Subsequently, injured parties can take civil action against the cartelists. In doing so, they can refer to the determination of the economic advantage by the Cartel Office, which reflects the overcharge. To the extent that compensation payments are subsequently made by the cartelists, they will receive reimbursement from the money disgorged from them. One could consider limiting these claims for reimbursement to the amount of damages and excluding ancillary claims, in particular claims for payment of interest. This could lead to an acceleration of the proceedings.

This approach is also likely to work for in-court and out-of-court settlements; if necessary, a summary examination of the justification of the claims by the Federal Cartel Office can be made a prerequisite for the reimbursement claim.

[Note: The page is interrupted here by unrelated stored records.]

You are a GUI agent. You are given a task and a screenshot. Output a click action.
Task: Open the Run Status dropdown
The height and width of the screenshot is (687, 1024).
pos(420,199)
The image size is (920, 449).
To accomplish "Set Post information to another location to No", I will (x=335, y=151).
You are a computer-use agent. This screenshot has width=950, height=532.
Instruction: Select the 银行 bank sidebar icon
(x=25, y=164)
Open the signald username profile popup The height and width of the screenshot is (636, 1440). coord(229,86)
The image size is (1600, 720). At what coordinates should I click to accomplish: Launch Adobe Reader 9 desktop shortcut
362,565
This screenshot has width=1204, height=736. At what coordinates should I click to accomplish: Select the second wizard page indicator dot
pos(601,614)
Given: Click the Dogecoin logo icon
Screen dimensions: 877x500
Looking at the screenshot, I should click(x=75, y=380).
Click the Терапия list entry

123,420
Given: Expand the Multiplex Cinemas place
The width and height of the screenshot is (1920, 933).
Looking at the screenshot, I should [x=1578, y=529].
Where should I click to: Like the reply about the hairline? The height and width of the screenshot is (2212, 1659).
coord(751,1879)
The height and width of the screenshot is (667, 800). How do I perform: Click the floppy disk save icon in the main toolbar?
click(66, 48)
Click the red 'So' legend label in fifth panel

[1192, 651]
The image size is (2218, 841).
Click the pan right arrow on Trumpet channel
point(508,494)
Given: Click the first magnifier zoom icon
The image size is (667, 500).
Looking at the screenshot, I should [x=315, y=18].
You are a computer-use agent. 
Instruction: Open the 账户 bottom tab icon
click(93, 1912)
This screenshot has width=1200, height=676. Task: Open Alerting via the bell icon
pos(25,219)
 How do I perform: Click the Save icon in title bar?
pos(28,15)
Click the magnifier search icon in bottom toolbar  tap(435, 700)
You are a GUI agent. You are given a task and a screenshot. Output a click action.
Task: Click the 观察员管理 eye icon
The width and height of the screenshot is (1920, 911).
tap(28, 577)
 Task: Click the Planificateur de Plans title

The possibility of stand-alone actions would still exist. If the Federal Cartel Office becomes active at a later date, it should be possible to suspend these lawsuits until the Authority reaches a decision. 

More comprehensive solutions are also conceivable, based, for example, on the stock corporation law appraisal proceedings (see Klumpe, NZKart 2019, 405, 406) or on the idea of merging public and private enforcement. This would require coordination with the requirements of European law. However, such coordination is necessary anyway, because ideally a new solution would not be limited to proceedings of the German Federal Cartel Office but would also include proceedings of the European Commission. However, this would require an overall solution at the European level. If a comprehensive, uniform solution is sought there, it may also be possible to justify the compatibility of a comprehensive solution with primary law. 

In summary: think big!


There is a need for reform in the area of antitrust enforcement. In addition to the points mentioned here, one might also think of abolishing the non-sensical privileging of SMEs and of reviewing the disclosure provisions in Sections 33g, 89b GWB, which should also be subjected to an evaluation; for reasons of space, this cannot be addressed in this article. In any case, the Directive should oblige Member States to introduce class actions and provide for better protection of immunity recipients. Such better protection of immunity recipients can be achieved by granting them a comprehensive internal compensation claim against the other cartelists.

Prof. Dr. Christian Kersting, LL.M. (Yale) is director of the Institute for Cartel Law at Heinrich-Heine-University Düsseldorf.